A lot of NBA players have stood out this season, but Dwight Howard of the Los Angeles Lakers has a unique story. During his 16-year NBA career, Howard has played for six different teams. He is an eight-time NBA All-Star and five-time rebounding leader, recently surpassing Shaquille O’Neal for 14th place on the leaderboard. Unfortunately, along the way, he has made some enemies and angered fans. Howard, wearing a Lakers jersey, recently took the court at the Amway Center in Orlando as fans booed him. It seems seven years is not long enough for fans to forget the way he left their city.
A look at Dwight Howard’s NBA career
In 2004, at the ripe age of 19, the Orlando Magic made Dwight Howard the first overall draft pick. He spent eight seasons there, growing into a powerhouse center. In 2012, Howard made a controversial move to the Los Angeles Lakers. He only spent one year there before the Lakers traded him to the Houston Rockets.
From there, Howard jumped around, playing for Atlanta, Charlotte, and then Washington. At 33 years od, it looked like his basketball days were ending. He only played in nine games with the Washington Wizards before going back to the Lakers for the 2019-20 season. That was a surprising move considering Howard left the team on bad terms in 2013 when he refused to play for Coach Mike D’Antoni.
Dwight Howard’s time with Orlando was magic, until…
During his time with the Orlando Magic, Howard was named NBA Defensive Player of the Year every year from 2009-2011. He broke several records along the way, most impressively being the first rookie player to start in 82 games directly out of high school.
For the next eight years, under Howard’s leadership, the Magic won numerous division titles and were a perennial playoff team. During the 2011-12 regular season, Howard broke Wilt Chamberlain’s single-game free-throw record with 39 attempts. On January 24, 2012, Howard scored 45 points and 23 rebounds, becoming the Orlando Magic’s all-time scoring leader with 11,435 points.

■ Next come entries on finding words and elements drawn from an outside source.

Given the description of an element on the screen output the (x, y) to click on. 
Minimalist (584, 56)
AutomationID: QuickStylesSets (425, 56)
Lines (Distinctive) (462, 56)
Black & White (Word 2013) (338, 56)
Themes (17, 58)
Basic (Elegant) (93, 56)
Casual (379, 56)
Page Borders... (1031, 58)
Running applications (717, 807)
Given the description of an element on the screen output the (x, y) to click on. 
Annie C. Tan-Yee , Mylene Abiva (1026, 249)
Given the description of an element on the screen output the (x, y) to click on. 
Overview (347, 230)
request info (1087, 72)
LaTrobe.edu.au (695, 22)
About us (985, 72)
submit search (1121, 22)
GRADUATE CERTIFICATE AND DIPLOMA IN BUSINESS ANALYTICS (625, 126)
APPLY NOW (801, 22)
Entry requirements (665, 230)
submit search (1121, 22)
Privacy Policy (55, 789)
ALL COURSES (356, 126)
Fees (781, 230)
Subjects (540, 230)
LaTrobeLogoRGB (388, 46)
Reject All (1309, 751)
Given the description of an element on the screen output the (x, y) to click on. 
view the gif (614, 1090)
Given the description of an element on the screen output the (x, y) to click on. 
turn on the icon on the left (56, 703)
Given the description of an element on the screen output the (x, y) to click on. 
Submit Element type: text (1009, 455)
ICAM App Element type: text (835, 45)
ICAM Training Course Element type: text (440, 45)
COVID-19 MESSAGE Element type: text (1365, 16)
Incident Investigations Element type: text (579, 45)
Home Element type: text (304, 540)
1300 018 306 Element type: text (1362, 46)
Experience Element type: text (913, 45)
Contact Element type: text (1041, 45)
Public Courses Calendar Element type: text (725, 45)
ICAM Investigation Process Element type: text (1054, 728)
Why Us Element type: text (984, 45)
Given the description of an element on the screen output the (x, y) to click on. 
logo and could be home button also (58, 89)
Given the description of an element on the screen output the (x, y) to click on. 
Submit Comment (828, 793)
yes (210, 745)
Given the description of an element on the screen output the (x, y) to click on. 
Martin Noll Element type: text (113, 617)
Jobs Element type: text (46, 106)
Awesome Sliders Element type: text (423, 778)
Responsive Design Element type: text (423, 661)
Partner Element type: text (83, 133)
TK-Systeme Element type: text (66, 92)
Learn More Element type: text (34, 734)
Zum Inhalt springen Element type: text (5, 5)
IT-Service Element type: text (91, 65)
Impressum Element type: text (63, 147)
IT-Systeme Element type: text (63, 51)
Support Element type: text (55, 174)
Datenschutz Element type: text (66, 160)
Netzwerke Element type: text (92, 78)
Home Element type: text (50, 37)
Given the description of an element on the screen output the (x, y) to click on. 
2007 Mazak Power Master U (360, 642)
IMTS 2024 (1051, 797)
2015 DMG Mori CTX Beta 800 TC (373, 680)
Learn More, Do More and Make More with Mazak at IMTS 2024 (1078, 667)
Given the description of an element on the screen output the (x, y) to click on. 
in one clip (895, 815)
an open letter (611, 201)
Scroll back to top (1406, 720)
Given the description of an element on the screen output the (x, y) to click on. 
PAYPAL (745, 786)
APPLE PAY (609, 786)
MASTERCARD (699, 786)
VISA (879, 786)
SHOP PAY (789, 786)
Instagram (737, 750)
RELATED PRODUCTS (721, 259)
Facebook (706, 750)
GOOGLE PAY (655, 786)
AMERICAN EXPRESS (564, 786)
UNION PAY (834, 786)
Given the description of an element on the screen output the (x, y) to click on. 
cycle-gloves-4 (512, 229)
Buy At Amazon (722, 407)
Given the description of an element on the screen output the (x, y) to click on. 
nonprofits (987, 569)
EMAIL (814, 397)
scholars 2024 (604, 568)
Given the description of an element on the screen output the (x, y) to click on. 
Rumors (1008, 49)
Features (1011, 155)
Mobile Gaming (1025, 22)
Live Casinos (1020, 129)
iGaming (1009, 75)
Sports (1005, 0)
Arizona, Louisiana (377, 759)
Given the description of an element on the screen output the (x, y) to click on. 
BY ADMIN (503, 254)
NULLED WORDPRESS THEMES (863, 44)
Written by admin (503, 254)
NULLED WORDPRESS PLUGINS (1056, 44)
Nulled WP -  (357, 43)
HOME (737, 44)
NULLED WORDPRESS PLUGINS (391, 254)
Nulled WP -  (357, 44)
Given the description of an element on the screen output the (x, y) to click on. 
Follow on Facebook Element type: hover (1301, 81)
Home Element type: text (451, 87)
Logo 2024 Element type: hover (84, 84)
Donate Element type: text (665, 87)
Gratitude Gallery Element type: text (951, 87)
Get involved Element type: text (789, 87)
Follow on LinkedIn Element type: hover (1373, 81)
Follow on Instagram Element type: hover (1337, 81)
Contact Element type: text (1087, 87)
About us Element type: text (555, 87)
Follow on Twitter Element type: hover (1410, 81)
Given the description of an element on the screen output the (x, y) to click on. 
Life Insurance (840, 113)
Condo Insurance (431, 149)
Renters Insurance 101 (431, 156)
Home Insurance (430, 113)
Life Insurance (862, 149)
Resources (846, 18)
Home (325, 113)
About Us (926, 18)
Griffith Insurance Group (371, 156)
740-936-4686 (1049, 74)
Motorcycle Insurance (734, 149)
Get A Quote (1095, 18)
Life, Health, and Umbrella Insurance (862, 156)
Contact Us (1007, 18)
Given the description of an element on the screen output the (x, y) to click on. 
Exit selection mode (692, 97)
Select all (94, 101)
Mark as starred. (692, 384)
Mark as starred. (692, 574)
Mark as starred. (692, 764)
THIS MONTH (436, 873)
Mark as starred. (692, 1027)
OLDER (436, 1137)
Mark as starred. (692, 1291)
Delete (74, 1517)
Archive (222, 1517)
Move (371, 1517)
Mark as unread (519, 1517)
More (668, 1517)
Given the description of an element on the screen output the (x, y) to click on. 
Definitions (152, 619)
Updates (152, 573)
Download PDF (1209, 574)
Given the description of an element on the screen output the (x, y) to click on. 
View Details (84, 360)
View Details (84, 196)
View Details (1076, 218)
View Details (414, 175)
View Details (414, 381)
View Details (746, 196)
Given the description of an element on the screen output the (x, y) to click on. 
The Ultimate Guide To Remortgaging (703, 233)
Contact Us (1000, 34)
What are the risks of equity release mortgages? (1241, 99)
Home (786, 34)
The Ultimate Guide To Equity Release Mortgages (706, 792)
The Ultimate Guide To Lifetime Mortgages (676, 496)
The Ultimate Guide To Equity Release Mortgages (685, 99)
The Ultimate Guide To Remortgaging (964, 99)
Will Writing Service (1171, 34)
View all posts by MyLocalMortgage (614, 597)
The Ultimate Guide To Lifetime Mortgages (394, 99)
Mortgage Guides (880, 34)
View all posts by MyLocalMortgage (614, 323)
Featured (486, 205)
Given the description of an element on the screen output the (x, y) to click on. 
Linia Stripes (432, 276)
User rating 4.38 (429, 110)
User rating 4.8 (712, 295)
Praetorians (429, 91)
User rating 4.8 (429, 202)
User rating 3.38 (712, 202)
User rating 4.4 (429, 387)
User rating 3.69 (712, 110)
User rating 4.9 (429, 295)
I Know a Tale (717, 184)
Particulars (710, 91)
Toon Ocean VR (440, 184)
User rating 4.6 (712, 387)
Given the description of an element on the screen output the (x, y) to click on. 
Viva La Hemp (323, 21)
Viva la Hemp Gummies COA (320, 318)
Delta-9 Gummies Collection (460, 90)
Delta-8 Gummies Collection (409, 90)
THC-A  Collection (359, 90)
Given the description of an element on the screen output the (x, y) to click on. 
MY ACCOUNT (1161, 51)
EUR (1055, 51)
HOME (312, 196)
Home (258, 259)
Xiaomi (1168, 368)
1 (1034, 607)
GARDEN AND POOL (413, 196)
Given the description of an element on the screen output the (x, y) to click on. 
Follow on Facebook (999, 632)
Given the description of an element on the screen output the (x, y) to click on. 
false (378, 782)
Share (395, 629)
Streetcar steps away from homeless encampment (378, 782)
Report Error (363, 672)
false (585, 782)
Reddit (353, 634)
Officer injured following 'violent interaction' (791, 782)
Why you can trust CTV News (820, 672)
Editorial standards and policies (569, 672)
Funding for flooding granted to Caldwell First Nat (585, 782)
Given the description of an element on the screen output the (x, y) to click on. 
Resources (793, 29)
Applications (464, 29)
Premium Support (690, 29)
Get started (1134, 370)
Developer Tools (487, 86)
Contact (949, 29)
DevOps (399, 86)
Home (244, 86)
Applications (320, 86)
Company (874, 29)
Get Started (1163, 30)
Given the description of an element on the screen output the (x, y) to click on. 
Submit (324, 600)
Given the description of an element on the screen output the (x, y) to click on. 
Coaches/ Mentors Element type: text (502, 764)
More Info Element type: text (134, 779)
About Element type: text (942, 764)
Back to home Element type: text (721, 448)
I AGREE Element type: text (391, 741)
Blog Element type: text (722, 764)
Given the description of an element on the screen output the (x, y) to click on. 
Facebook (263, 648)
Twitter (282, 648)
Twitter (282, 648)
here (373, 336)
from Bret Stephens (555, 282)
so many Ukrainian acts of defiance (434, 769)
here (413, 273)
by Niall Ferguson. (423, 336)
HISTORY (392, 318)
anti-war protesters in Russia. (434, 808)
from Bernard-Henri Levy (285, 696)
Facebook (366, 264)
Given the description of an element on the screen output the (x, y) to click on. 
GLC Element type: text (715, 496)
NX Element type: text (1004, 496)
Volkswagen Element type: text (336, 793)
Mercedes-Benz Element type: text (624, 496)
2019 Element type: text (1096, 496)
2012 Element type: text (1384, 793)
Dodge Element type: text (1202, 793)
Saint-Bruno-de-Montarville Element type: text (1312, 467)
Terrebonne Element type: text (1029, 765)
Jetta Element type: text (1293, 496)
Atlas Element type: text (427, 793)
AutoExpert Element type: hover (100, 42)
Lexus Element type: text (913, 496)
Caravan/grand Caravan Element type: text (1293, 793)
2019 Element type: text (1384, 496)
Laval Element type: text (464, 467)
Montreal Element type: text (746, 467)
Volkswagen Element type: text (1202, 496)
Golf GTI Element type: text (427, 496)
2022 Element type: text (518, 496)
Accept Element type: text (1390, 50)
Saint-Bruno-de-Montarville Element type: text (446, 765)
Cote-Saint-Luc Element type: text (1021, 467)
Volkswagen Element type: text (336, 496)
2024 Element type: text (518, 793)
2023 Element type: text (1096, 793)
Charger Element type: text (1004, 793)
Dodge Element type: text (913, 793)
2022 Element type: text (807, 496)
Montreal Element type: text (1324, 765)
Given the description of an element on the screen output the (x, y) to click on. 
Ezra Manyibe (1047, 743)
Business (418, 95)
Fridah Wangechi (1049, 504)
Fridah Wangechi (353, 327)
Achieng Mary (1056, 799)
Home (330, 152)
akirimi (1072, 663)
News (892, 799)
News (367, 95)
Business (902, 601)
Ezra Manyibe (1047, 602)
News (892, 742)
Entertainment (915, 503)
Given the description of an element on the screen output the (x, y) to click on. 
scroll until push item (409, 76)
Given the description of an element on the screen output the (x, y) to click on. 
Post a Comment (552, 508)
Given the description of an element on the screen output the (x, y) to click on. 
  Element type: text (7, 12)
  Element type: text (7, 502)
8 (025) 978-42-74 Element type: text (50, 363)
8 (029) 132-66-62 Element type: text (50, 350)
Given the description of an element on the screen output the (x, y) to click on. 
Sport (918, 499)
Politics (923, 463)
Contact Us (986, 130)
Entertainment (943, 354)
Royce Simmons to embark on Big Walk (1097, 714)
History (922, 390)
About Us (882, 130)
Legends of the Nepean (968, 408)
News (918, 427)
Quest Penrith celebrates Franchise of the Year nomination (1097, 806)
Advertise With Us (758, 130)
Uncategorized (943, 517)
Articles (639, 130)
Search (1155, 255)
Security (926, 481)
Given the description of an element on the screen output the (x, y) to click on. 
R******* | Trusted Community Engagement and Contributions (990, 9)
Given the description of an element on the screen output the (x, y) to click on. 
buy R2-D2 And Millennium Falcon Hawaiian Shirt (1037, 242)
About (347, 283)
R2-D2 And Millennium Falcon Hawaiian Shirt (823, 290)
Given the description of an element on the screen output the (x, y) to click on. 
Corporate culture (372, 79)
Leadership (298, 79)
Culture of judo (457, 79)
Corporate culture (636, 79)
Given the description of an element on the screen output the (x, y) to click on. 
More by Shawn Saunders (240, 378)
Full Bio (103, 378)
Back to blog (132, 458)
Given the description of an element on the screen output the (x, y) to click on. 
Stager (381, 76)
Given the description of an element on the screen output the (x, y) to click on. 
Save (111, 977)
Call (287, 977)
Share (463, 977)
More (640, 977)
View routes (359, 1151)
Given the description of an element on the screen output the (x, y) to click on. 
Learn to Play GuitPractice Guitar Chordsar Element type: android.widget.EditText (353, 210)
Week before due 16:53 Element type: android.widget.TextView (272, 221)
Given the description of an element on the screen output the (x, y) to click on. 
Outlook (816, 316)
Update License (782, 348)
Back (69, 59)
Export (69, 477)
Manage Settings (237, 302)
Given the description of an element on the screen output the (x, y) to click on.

…Howard requests a trade out of town
According to ESPN, Howard grew frustrated with team management and requested to be traded to the Brooklyn Nets in June of 2012. After meeting with general manager Rob Hennigan, Howard signed an “opt-in” clause for the final year on his 2012-13 contract with the Orlando Magic. After making that decision, Howard felt blackmailed and took his complaint to the NBA Players Association. His request to the union to take legal action angered many Orlando fans.
As fate would have it, Howard underwent back surgery for a herniated disk missing the Playoffs and ending his career with the Orlando Magic. Fans speculated that he used the surgery as an excuse to not have to play for coach Stan Van Gundy again, something Howard vehemently denies.
Jameer Nelson and the “sad ending” of Howard’s time in Orlando
The Orlando Magic drafted Jameer Nelson in 2004. He and Dwight Howard played together throughout Howard’s entire career with the Magic. HoopsHype recently caught up with Nelson for a podcast interview where he discussed Howard’s drama-filled departure from the team back in 2012.
Nelson claims there was a lot of tension among players during that time. They constantly had to listen to Howard complain about wanting to leave the Magic. Nelson said the team continued to work hard and play through it, but it took a lot out of everyone:
“If you want to request a trade, request it quietly. Then, things won’t trickle down to your coach, your teammates, and your fans.” He continued by saying Howard’s actions had an effect on everyone and, “Nobody was having any fun anymore. It was almost like the ending to a great movie, and it was a sad ending.”
The Dwight Howard news cycle was a lot to bear for his teammates, yet the end of the saga was still emotional, at least for Jameer Nelson.
Howard’s feelings toward Orlando Magic fans
In an interview with the LA Times, Howard said he “was super bitter at a lot of things that transpired behind closed doors that none of the Magic fans or people really know about.” He claims that he never talked bad about the team and continued by saying, “I did have a lot of bitterness in my heart toward the organization and even the fans of how they treated me when I came back.”
Howard told the LA Times that he has let go of the past, and it has made him a better person. He says it’s over with, and there is nothing anyone can do about it. He is tired of talking about his departure from the Magic and says there is “no need to hate somebody for leaving a basketball team.”
A lot of the animosity seems to have dissipated over the years. Maybe the movie will have a happy ending after all.